US expat tax law proves unfair intrusion

Nov 05, 2014 12:00 AM

By Charles Gray

The US is the only industrialized nation that taxes its expatriates for income that is earned outside of its own borders. Although the US argues that this is a tool to prevent wealthy Americans from disguising their assets by hiding them in foreign tax havens, it has harmed a wide range of US expatriates, many of whom are now choosing to renounce their US citizenship in order to avoid ruinous penalties imposed by the Internal Revenue Service (IRS).

Two issues have led to a rise in this number. The first is that the current US tax system forces individuals who are already paying taxes in their nation of residence to also pay US taxes for services they will never take advantage of. For middle-class expatriates, such "double taxation" may very well be impossible to endure.

This is especially onerous for individuals who are "accidental citizens" such as children born in the US who have nonetheless spent most or all of their lives outside the US. Yet according to the IRS, they have the same reporting and taxation requirements as any other US citizen.

However, what has brought this situation to a head for many US expatriates is the Foreign Account Tax Compliance Act (FATCA), described by The Economist as legislation that involves a degree of "extraterritoriality stunning even by Washington's standards."

FATCA demands that foreign banks comply with its record-keeping provisions or face a ruinous 30 percent withholding tax. These provisions demand that foreign financial institutions report all assets and income from US citizens, even if those citizens hold dual citizenship and permanently reside in another nation.

The consequences have been nothing short of devastating for many US expatriates. In addition to facing onerous taxes, many banks have decided to cease providing services to US expatriates rather than risk the penalties that FATCA can impose on non-compliant financial institutions. This can leave a long-term resident isolated from his or her home's financial institutions, destroying the expatriate's ability to take out loans, run small businesses or build up a retirement account.

It can even harm familial relationships as the expatriate's spouse and family may find themselves caught up in the law of a nation that they are neither citizens nor residents of.

While many nations have agreed to cooperate with the US in carrying out FATCA, these agreements are reluctant and mainly spurred by US threats of economic retaliation against domestic banks. The hostility this has given rise to should not be underestimated.

Most disturbingly, FATCA is unlikely to be effective against the tax-dodgers it was supposedly targeted against. Wealthy individuals and corporations have a vast array of tools that they can use to protect their income from taxation. The individuals harmed by FATCA are most commonly middle-class expatriates, far from the hysterical images of magnates sipping wine on some Caribbean tax haven promoted by the US media.

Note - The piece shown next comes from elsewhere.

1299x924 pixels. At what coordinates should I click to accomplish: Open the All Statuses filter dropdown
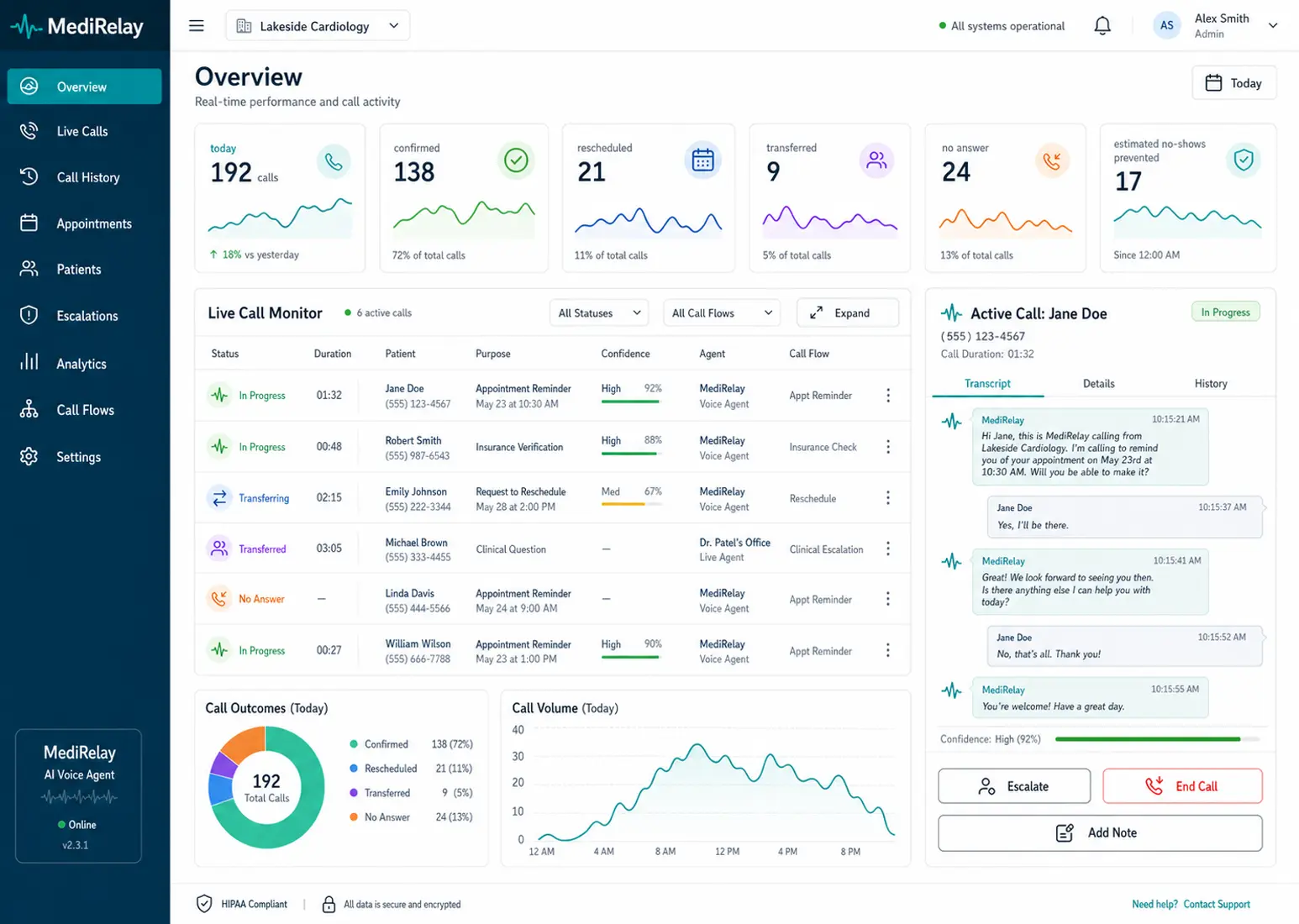(600, 313)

Expatriates provide a vital service to their home nation, one that cannot be easily translated into a monetary value. An expatriate is an unofficial ambassador from the US to those he or she encounters. Equally, an expatriate who has been forced to renounce his or her citizenship due to the actions of a rapacious government will still be an ambassador, but one presenting a far different message to his or her neighbors.

By harming expatriates' ability to establish small businesses or to put down roots in a foreign nation, FATCA harms both individual Americans and the larger interests of the US. In fact, FATCA is likely to cost the US more than it will ever gain, in both implementation costs and the permanent loss of the good will and assistance of the US expatriate community.

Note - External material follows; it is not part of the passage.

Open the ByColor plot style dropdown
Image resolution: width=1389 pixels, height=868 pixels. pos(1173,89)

Citizenship-based taxation is an unjust and counterproductive policy. One merely has to ask what the US government's reaction would be if the UK or China demanded such unlimited access to US banking institutions in order to try to tax their citizens living in the US to understand just how obnoxious this policy is. Expatriates should only be liable for any income they have generated in the US, rather than income or assets in their current nation of residence.

In part, US anger at perceived British tax abuses sparked the Revolutionary War. It is ironic that similar anger at the unjust nature of FATCA is driving expatriate Americans away from the US.

The author is a freelance writer based in Corona, California.